▶ _Supplied data_:
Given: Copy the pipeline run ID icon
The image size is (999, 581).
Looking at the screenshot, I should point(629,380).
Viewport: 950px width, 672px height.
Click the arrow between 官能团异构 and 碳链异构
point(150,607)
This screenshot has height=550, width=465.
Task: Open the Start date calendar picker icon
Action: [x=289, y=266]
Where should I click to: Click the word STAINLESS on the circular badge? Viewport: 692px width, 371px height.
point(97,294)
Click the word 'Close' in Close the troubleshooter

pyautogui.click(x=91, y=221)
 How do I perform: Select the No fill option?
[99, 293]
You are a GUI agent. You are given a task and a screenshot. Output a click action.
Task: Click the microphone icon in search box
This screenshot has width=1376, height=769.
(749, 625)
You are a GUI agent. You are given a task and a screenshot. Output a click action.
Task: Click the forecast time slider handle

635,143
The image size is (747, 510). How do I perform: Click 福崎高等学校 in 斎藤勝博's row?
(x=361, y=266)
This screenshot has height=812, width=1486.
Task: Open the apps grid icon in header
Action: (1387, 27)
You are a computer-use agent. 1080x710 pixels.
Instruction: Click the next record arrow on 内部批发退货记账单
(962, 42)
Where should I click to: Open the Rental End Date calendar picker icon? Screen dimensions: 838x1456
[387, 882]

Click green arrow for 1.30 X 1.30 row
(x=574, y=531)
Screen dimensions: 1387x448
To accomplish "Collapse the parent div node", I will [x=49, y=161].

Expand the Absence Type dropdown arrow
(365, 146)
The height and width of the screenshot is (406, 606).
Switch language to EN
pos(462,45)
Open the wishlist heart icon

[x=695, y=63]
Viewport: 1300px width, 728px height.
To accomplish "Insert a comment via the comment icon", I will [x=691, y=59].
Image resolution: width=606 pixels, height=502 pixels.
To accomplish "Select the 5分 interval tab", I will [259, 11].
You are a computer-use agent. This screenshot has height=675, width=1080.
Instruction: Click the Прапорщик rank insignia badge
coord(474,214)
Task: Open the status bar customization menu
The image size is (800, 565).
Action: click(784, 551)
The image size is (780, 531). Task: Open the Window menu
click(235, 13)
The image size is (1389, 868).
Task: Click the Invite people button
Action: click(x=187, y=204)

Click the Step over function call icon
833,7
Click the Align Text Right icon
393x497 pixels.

▶ _Do this_:
Reproduce verbatim the lines from the one containing "Where should I click to: Click" through the one containing "coord(474,214)", including both of those lines.

▶ _Written reply_:
Where should I click to: Click the word STAINLESS on the circular badge? Viewport: 692px width, 371px height.
point(97,294)
Click the word 'Close' in Close the troubleshooter

pyautogui.click(x=91, y=221)
 How do I perform: Select the No fill option?
[99, 293]
You are a GUI agent. You are given a task and a screenshot. Output a click action.
Task: Click the microphone icon in search box
This screenshot has width=1376, height=769.
(749, 625)
You are a GUI agent. You are given a task and a screenshot. Output a click action.
Task: Click the forecast time slider handle

635,143
The image size is (747, 510). How do I perform: Click 福崎高等学校 in 斎藤勝博's row?
(x=361, y=266)
This screenshot has height=812, width=1486.
Task: Open the apps grid icon in header
Action: (1387, 27)
You are a computer-use agent. 1080x710 pixels.
Instruction: Click the next record arrow on 内部批发退货记账单
(962, 42)
Where should I click to: Open the Rental End Date calendar picker icon? Screen dimensions: 838x1456
[387, 882]

Click green arrow for 1.30 X 1.30 row
(x=574, y=531)
Screen dimensions: 1387x448
To accomplish "Collapse the parent div node", I will [x=49, y=161].

Expand the Absence Type dropdown arrow
(365, 146)
The height and width of the screenshot is (406, 606).
Switch language to EN
pos(462,45)
Open the wishlist heart icon

[x=695, y=63]
Viewport: 1300px width, 728px height.
To accomplish "Insert a comment via the comment icon", I will [x=691, y=59].
Image resolution: width=606 pixels, height=502 pixels.
To accomplish "Select the 5分 interval tab", I will [259, 11].
You are a computer-use agent. This screenshot has height=675, width=1080.
Instruction: Click the Прапорщик rank insignia badge
coord(474,214)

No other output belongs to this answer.